**What the exercise asks**
Please repeat exactly, and only, the lines from the one containing "The image size is (720, 404)." through the end of the records below, with no pictures.

_ _ _

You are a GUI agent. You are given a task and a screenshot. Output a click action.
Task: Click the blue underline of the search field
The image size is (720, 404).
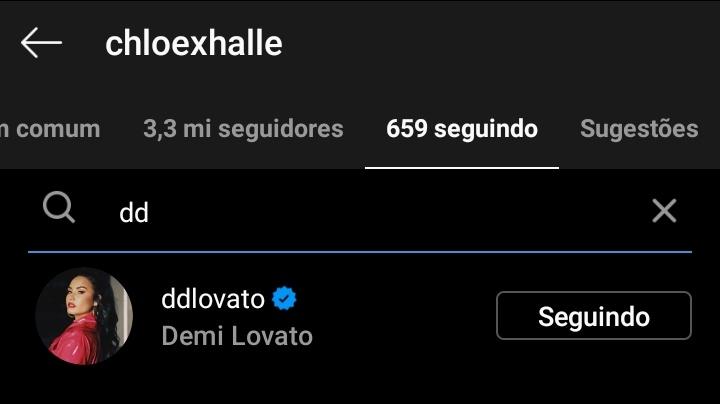pyautogui.click(x=360, y=252)
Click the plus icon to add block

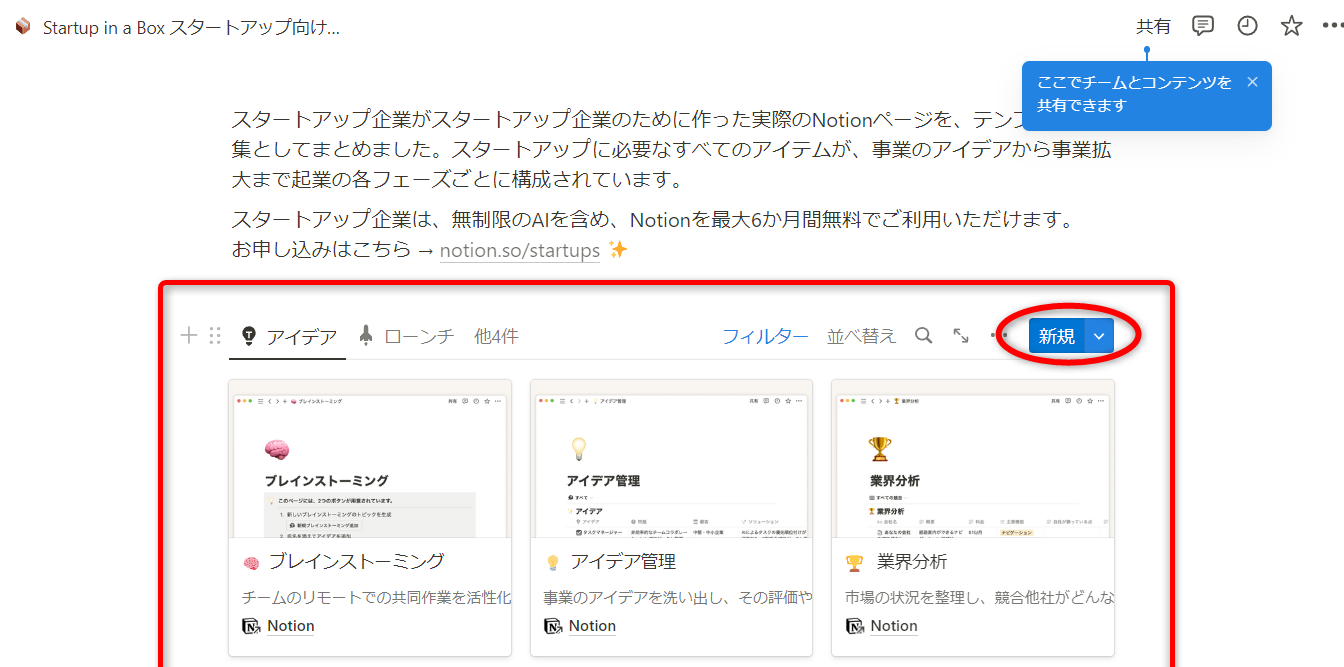[x=188, y=336]
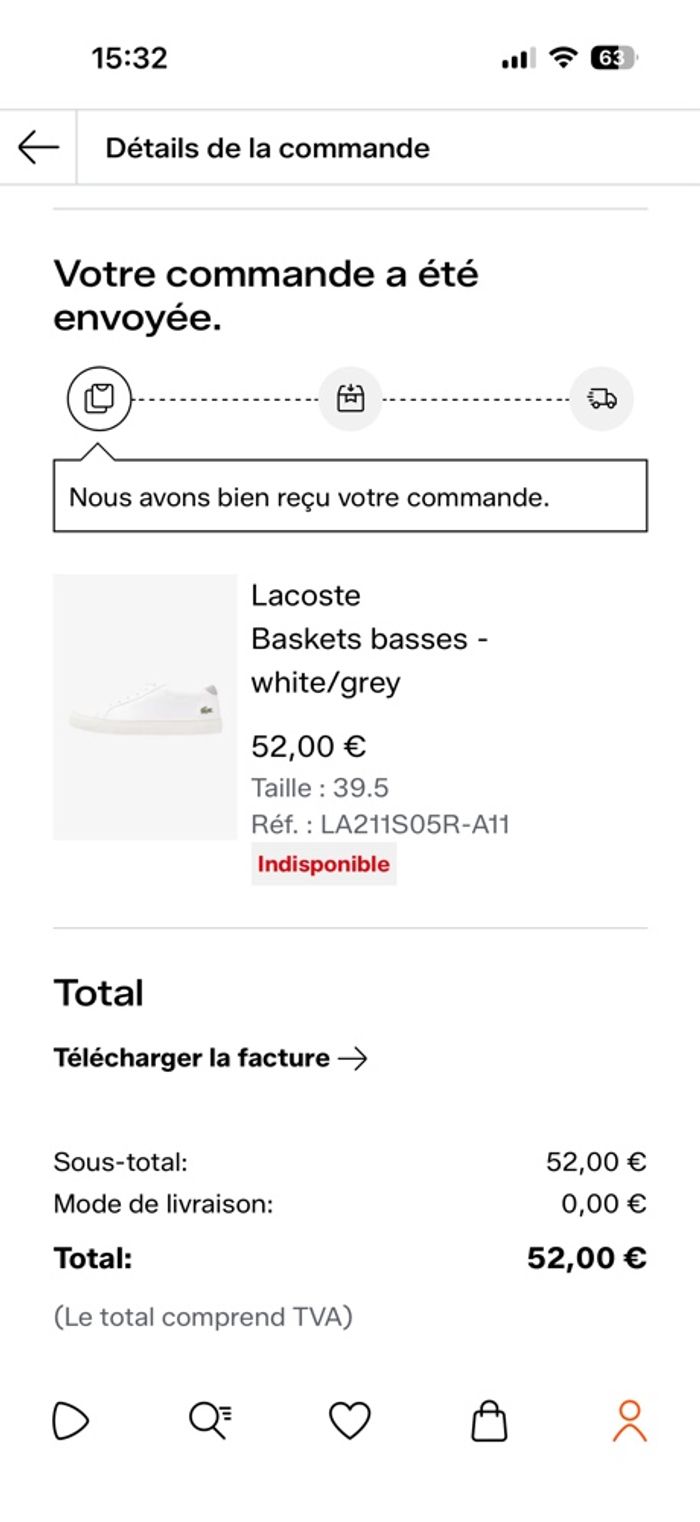Tap the Lacoste brand name
The image size is (700, 1522).
pyautogui.click(x=305, y=596)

_ _ _

**Written answer**
The image size is (720, 404).
pyautogui.click(x=360, y=252)
Click the plus icon to add block

[x=188, y=336]
Tap the Lacoste brand name
The image size is (700, 1522).
pyautogui.click(x=305, y=596)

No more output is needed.